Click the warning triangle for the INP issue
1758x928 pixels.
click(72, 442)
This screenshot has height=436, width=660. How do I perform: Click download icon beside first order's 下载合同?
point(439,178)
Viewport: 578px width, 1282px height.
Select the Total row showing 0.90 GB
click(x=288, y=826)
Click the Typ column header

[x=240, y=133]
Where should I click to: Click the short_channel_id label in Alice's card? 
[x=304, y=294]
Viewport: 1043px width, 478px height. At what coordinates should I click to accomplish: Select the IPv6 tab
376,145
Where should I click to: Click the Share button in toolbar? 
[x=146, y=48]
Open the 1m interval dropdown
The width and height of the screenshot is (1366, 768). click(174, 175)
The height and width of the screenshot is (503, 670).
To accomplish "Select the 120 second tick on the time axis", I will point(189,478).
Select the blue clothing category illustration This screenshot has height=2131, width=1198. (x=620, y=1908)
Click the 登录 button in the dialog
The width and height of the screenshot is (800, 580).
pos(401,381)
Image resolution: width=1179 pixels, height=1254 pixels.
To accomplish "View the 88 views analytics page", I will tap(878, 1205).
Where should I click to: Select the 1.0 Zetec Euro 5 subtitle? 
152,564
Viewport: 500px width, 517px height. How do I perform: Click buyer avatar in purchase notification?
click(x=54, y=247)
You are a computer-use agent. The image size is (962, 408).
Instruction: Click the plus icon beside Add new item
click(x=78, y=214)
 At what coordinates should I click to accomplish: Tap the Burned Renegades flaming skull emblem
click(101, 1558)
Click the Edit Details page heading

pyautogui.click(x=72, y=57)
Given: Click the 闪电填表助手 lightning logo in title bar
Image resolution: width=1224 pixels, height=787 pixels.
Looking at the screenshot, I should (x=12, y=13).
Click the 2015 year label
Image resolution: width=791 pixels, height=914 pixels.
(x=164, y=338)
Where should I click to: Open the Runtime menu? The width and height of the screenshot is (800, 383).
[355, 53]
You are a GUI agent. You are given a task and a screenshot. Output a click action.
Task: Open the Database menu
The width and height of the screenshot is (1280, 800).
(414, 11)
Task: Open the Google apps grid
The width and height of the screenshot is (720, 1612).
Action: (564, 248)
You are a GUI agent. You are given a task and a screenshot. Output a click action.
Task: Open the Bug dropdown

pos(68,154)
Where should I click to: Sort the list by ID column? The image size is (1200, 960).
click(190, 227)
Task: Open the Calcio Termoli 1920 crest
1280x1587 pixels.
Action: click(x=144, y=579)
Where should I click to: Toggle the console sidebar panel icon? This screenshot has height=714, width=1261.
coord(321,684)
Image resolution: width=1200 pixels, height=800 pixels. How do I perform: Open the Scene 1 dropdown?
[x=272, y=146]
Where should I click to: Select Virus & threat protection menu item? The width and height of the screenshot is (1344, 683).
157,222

### Your assignment
Show each line of the material above where "will" occurs.

### Output below
To accomplish "Select the 120 second tick on the time axis", I will point(189,478).
To accomplish "View the 88 views analytics page", I will tap(878, 1205).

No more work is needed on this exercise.